COUR D'APPEL DE DOUAI
Chambre des Libertés Individuelles
N° RG 23/00160 - N° Portalis DBVT-V-B7H-UW2Q
N° de Minute : 163
Ordonnance du vendredi 27 janvier 2023
République Française
Au nom du Peuple Français
APPELANT
M. [K] [L]
né le 24 Avril 2004 à [Localité 5] - BULGARIE
de nationalité Bulgare
Actuellement retenu au centre de rétention de [Localité 3]

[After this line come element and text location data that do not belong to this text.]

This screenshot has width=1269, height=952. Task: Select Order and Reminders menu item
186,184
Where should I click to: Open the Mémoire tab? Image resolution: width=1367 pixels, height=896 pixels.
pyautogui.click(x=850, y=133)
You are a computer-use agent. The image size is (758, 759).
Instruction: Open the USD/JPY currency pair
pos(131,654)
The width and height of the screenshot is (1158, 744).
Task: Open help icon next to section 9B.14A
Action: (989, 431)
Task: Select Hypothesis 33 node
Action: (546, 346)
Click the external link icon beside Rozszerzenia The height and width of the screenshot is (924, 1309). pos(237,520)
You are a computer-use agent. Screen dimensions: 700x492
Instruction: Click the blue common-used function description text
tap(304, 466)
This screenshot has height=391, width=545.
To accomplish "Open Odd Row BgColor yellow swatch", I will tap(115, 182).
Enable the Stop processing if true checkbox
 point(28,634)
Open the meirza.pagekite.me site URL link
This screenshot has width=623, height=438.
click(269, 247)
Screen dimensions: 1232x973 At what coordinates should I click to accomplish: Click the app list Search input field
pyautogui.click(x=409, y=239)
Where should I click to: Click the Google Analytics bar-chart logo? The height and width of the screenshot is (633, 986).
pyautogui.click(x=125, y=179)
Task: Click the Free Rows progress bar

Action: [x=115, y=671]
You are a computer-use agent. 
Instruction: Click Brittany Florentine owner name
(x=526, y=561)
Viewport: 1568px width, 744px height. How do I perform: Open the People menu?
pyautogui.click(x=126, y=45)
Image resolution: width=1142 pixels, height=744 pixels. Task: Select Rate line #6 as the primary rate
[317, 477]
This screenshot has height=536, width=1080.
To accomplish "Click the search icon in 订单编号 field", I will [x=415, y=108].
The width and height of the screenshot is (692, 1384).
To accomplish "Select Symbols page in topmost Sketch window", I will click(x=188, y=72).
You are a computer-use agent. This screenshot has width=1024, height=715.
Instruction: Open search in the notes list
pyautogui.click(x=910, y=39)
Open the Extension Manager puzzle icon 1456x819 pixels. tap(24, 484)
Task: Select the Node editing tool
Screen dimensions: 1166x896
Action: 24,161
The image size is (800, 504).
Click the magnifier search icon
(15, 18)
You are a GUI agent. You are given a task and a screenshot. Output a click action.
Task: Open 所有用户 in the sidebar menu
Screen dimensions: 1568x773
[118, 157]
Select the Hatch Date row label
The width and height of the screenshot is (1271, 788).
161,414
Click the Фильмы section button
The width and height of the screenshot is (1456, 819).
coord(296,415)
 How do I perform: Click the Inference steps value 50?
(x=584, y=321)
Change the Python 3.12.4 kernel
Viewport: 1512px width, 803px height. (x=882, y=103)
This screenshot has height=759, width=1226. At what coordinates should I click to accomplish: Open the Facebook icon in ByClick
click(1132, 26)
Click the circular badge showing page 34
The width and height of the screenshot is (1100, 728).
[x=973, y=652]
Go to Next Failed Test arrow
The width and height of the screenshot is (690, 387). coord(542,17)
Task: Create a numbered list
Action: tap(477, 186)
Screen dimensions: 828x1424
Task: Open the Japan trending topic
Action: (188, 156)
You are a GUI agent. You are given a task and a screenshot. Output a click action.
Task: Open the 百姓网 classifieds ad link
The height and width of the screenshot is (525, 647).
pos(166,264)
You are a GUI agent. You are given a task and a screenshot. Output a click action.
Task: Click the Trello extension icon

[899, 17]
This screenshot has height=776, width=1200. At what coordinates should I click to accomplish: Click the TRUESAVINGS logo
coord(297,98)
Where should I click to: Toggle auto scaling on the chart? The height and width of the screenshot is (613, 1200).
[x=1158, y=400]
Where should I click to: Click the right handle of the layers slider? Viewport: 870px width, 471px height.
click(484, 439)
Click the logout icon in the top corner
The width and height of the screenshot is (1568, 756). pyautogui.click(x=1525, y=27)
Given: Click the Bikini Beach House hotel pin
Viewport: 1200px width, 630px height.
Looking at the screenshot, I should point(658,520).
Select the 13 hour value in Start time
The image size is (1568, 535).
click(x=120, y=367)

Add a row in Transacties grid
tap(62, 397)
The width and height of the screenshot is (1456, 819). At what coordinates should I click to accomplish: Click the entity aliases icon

dûment avisé, comparant en personne par visioconférence
assisté de Me Théodora BUCUR, avocat au barreau de DOUAI, avocat (e) commis (e) d'office et de M. [C] [N] interprète en langue bulgare, tout au long de la procédure devant la cour, serment préalablement prêté ce jour
INTIMÉ
M. LE PREFET DE L'AISNE
dûment avisé, absent non représenté
PARTIE JOINTE
M. le procureur général près la cour d'appel de Douai : non comparant
MAGISTRAT(E) DELEGUE(E) : Bertrand DUEZ, conseiller à la cour d'appel de Douai désigné(e) par ordonnance pour remplacer le premier président empêché
assisté(e) de Véronique THÉRY, greffière
DÉBATS : à l'audience publique du vendredi 27 janvier 2023 à 13 h 30
Les parties comparantes ayant été avisées à l'issue des débats que l'ordonnance sera rendue par mise à disposition au greffe
ORDONNANCE : rendue à Douai par mise à disposition au greffe le vendredi 27 janvier 2023 à 15 h 30
Le premier président ou son délégué,
Vu les articles L.740-1 à L.744-17 et R.740-1 à R.744-47 du code de l'entrée et du séjour des étrangers et du droit d'asile (CESEDA) et spécialement les articles L 743-21, L 743-23, R 743-10, R 743-11, R 743-18 et R 743-19 ;
Vu l'aricle L 743-8 du CESEDA ;
Vu la demande de l'autorité administrative proposant que l'audience se déroule avec l'utilisation de moyens de télécommunication audiovisuelle ;
Vu l'accord du magistrat délégué ;
Vu l'ordonnance rendue le 26 janvier 2023 par le Juge des libertés et de la détention de BOULOGNE SUR MER prolongeant la rétention administrative de M. [K] [L] ;
Vu l'appel motivé interjeté par M. [K] [L] par déclaration reçue au greffe de la cour d'appel de ce siège le 26 janvier 2023 ;
Vu le procès-verbal des opérations techniques de ce jour ;
Vu l'audition des parties, les moyens de la déclaration d'appel et les débats de l'audience ;
EXPOSE DU LITIGE
A la suite d'une mesure de garde à vue pour accident matériel de la circulation avec conduite à vitesse excessive, sans permis de conduire et sans assurance, notifiée le 22/01/2023 à 04h40, monsieur [K] [L], de nationalité bulgare a fait l'objet d'un placement en rétention administrative ordonné par monsieur le préfet de l'Aisne le 23/01/2023 à 17h55 pour l'exécution d'un éloignement vers le pays de nationalité au titre d'une mesure d'obligation de quitter le territoire français sans délai de retour volontaire délivrée le même jour par la même autorité.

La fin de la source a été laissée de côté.